Perhaps. Depends on the data and the choice of model.

You said “An interesting extension would be to explore whether fine tuning of all weights in the model prior or after fitting a classifier output layer improves performance”

How can I use fine tuning in this example? Thanks

Use a smaller learning rate to fine tune a model.

For fine tuning, it’s correct to change the code in evaluate_autoencoder_as_classifier function :

for layer in model.layers:

layer.trainable = True

Perhaps try a number of things.

Hi Jason,

Example : 10-6-3-6-10 instead of 10-10-10-10-10 give error

regards

Very neat post as always! thanks for share your knowledges!!!

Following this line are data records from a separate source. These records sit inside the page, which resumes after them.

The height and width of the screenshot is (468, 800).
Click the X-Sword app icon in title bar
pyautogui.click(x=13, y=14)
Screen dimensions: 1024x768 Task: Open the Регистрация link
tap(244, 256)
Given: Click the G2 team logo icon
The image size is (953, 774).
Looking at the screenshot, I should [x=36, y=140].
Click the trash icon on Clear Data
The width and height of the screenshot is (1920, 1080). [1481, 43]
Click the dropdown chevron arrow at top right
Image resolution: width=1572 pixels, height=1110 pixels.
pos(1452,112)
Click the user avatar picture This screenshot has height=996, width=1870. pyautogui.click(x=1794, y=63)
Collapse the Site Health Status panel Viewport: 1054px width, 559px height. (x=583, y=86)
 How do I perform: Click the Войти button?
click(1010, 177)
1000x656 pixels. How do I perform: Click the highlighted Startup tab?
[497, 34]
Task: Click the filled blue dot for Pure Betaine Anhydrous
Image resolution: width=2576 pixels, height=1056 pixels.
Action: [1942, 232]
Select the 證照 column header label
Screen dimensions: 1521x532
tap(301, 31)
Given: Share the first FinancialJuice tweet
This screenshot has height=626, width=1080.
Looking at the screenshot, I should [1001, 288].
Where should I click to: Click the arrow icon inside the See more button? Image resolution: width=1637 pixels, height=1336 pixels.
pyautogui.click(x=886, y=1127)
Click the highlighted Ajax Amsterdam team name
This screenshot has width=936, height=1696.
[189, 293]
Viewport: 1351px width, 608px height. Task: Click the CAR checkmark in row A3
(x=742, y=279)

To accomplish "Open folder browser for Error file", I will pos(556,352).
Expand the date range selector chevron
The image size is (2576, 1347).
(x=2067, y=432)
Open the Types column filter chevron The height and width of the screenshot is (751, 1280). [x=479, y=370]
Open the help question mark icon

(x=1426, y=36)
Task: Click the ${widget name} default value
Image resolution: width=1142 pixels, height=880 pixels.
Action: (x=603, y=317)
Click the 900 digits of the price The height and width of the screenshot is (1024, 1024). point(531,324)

In the penultimate quote says:”Today, unsupervised pretraining has been largely abandoned”

Then did you know what is most wildly used initialize methods today? or what is “State of the art” initialize methods?

Thanks.

Yes, we use deep models with relu instead.

A very thorough explanation and I have been following your blog at the first-day for researching on deep learning.

Thank you so much, Jason.

I see some literature mentioned about the fine-tuning stage where indeed the previously trained hidden layers are further trained together with the classification layer. Does this mean to initialize the layer weight just as it learnt previously but does not set training to False?

Thanks.

Yes, it means we keep the weights from prior training and use a small learning rate to refine them.

Hi Jason, thanks again for the great tutorial. I have a question about the unsupervised pre-train part: my understanding is we have some large amount of unlabeled data say, trainX, then we have a relatively small number of labeled data, say trainX1, trainy1, and of course some test data, testX1 and testy1. We should build the autoencoder using trainX (in base_autoencoder function, we have model.fit(trainX, trainX, epochs=100, verbose=0)) and then should we evaluate the model using trainX1 and trainy1 instead of trainX and trainy in evaluate_autoencoder_as_classifier?

You can try that if you like.

Thanks for the post! However, one thing I don’t get is the usage of the autoencoder in the example. As far as I understood the use of autoencoders as preprocessing for classification, they should compress the inputs in order to increase the information content in the “compressed” layer (the one joining the encoder and decoder parts). Thus, if you have some n-dimensional input, the autoencoder could be used to compress it to m dimensions with m<n.

In the example, however, the dimensions are increased. Ideally, the layers should be able to simply pass the information (kind of like an identity function) to the next layers. In my view, adding these additional layers simply adds noise to the data. I feel confirmed by the gradual decrease in classification accuracy in your results.

Can you explain the reason for this layout?

It is a demonstration of the method – perhaps to a problem that is too simple, ideally we would have used a larger input.